The relentlessness of the first season of BBC’s In My Skin gives way to something more delicate and nuanced in season two, writes Clarisse Loughrey.

In My Skin: Season 2

Streaming Now
  • BBC iPlayer

So much of British television trades in small granules of nostalgia: sloppy first kisses, ciggies round the back of the bins, freezer-burned carrots and soggy Yorkshire puds. Look at The Inbetweeners, Derry Girls or My Mad Fat Diary and you’ll find a kind of primal button-pushing at play. Get the aesthetic right, infuse a certain level of youthful abandon, and the audience becomes putty in your hands.

The genius of In My Skin, its second season having just premiered on BBC IPlayer, is that those same nostalgic triggers are here viewed through the eyes of someone whose entire life is a carefully manufactured lie. Bethan (Gabrielle Creevy) trades barbs with the school bullies. She’ll nick a shopping cart with her friends and rampage through town, a bottle of vodka in hand. She’ll eat chips for dinner, sitting on the couch in front of the telly.

In short, she partakes in all the grand rituals of normal teenagehood, but with the constant danger that those around her will learn the secret waiting for her at home—that her life isn’t as easy, or as privileged, as she’d like it to seem.

Her mother has bipolar disorder; her father is abusive. The series is based on writer Kayleigh Llewellyn’s own experiences growing up, and there’s a striking authenticity to Bethan’s life of subterfuge. The paralysing fear is that, by letting out the truth, Bethan would no longer be Bethan, but simply the girl with the “crackpot” mother. And while the first season was well-received by critics and picked up a number of Welsh Baftas for its efforts, the story only ever felt half-told. This second season is not only welcome, but necessary in filling out Bethan’s rich but deeply conflicted existence.
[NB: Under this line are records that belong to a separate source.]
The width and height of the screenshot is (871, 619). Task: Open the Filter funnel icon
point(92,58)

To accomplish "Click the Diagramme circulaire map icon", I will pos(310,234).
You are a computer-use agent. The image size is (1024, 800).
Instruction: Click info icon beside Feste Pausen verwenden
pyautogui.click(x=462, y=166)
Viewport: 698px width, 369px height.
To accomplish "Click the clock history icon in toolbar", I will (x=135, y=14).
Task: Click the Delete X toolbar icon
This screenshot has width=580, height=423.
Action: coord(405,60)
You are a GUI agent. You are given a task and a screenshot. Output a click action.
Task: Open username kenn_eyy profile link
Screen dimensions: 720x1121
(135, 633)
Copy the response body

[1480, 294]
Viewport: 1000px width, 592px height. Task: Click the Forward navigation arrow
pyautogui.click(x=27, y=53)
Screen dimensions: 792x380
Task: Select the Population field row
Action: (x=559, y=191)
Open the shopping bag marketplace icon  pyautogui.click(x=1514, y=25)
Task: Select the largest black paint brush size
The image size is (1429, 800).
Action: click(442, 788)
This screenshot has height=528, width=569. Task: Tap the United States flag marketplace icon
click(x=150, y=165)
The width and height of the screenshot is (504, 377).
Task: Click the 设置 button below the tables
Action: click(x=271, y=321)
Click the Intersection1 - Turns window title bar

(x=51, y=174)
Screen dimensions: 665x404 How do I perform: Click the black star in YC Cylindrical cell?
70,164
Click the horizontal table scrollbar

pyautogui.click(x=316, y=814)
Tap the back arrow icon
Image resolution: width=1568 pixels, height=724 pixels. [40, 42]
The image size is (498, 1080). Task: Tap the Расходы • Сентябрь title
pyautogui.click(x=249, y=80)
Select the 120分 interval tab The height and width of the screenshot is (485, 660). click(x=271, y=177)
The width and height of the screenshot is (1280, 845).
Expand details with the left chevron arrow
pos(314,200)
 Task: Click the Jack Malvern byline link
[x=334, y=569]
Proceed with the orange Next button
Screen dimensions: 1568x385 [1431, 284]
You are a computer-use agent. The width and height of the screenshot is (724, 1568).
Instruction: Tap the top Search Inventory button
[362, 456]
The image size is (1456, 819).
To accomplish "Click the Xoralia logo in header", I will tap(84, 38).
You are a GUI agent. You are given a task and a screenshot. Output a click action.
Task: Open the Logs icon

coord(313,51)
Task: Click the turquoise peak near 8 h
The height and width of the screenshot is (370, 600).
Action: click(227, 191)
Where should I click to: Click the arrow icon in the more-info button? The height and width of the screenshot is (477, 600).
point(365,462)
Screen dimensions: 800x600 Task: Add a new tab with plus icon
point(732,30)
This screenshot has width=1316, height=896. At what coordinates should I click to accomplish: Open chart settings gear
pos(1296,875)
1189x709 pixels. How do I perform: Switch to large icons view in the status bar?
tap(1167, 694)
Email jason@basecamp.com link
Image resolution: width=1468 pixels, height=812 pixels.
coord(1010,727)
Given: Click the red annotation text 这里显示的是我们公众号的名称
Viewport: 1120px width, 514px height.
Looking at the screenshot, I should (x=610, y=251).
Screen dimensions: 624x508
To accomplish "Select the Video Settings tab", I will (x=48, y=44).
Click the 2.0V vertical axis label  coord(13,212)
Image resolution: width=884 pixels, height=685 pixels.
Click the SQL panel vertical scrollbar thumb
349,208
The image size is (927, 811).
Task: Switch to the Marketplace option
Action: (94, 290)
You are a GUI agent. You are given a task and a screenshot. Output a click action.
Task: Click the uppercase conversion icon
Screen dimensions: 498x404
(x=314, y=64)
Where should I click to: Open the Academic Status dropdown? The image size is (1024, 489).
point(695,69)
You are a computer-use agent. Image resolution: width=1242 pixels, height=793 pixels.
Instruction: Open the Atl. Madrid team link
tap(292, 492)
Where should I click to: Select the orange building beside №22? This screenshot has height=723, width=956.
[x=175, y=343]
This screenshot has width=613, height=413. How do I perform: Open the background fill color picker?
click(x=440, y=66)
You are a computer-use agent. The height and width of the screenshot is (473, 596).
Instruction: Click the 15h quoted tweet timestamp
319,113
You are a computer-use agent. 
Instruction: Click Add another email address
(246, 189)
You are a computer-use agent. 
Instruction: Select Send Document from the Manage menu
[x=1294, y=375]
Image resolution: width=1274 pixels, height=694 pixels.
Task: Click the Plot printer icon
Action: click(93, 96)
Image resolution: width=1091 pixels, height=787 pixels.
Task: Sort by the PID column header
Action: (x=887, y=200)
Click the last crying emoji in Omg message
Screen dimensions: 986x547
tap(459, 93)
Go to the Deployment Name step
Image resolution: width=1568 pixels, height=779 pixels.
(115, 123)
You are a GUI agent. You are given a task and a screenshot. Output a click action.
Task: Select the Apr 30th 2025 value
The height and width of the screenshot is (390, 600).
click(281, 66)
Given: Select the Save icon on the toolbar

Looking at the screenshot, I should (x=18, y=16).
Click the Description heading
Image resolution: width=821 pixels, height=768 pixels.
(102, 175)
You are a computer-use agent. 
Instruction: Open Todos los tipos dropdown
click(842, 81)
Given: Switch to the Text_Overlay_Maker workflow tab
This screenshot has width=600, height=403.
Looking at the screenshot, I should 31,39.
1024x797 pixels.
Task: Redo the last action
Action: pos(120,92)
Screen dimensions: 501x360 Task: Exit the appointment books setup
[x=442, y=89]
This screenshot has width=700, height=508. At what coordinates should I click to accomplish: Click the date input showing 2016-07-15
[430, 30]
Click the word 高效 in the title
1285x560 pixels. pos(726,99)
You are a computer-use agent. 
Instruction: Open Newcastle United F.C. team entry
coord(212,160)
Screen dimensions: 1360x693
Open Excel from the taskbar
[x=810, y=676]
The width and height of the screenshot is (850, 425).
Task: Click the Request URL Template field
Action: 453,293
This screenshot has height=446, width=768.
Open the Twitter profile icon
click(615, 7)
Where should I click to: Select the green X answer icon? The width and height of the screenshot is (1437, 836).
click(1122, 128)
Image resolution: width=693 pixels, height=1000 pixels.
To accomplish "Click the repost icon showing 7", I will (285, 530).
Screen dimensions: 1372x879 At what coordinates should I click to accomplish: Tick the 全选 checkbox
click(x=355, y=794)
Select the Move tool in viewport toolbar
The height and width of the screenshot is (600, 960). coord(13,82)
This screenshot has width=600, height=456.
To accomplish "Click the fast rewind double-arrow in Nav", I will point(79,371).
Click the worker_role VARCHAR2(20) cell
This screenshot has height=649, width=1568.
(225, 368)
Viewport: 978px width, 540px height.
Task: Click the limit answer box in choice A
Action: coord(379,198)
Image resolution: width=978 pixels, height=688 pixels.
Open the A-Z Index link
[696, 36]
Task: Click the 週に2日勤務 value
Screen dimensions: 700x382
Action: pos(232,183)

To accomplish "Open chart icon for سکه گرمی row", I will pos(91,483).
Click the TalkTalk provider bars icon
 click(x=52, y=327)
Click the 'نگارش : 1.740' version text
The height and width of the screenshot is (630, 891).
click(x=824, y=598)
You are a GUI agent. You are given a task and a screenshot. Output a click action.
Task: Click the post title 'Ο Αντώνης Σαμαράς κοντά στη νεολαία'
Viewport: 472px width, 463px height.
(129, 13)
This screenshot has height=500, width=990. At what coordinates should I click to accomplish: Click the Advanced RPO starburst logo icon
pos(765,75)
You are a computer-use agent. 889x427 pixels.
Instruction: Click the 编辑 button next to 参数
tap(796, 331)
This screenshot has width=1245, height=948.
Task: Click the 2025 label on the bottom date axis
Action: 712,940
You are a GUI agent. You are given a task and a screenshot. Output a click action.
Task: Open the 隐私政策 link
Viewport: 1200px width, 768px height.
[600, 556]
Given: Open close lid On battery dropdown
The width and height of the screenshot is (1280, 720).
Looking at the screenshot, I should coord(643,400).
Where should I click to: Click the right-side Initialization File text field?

There was a relentlessness to the first season that here gives way to something a little more delicate, a little more nuanced. Life, at first, seems to be on the up for Bethan—her mother Trina (Jo Hartley, who remains ever grounded and believable in both Trina’s gentility and cruelty) is out of the hospital and working at a local bingo hall. Bethan is doing well at school, now bolstered by her position as head girl. And there’s even a new crush on the horizon, in the form of Cam (Rebekah Murrell).

But every little bit of progress for Bethan also comes at a greater risk of exposure. In My Skin not only shifts unexpectedly in tone, at times to shocking effect, but deliberately plays on the audience’s fears that good things are never to built to last.

Creevy’s performance, too, builds itself around that feeling of nervy instability. She’d look the same if she were playing an undercover spy—the eyes always looking for an exit and the mouth placid but a little twisted at the corners, since any gesture of kindness is received with the smallest hint of defensive repulsion. A friendship, or a relationship, can be a dangerous thing for Bethan.

Llewellyn allows for a few small interjections of narration, all played as fourth-wall-breaking appeals to the audience. I’m not so sure these bits of narration are all that needed. Molly Manners’s direction is intimate enough on its own, the viewer quickly growing attuned to when things Bethan says don’t reflect the feelings in her heart.

The season opens with Bethan and her best friends—Travis (James Wilbraham) and Lydia (Poppy Lee Friar)—stumbling into a lunchtime debate club, where the day’s topic is whether there should be a salary based child cap (the fact that any of the students are asked to defend it is a little horrifying in itself). The teacher asks Bethan whether she’d support the law.

“If there was, I wouldn’t exist,” mumbles the voice in Bethan’s head. What she says out loud is some half-hearted, mean-spirited joke. But anyone who’s paying attention enough to see the chill spread across her face would know that she’s lying.

In My Skin is at its most compelling when it recognises that life doesn’t stop for tragedy. It’s a simple concept all too easily missed from the realm of television drama, where writers will give in to the egotistical fantasy that just because your world crumbles, everyone else’s should too. The season ends on a somewhat conventionally conclusive note—there’s no season three planned for In My Skin, but a part of me feels as if the show should be allowed to continue. The real world doesn’t dish out happy endings, so why should Llewellyn?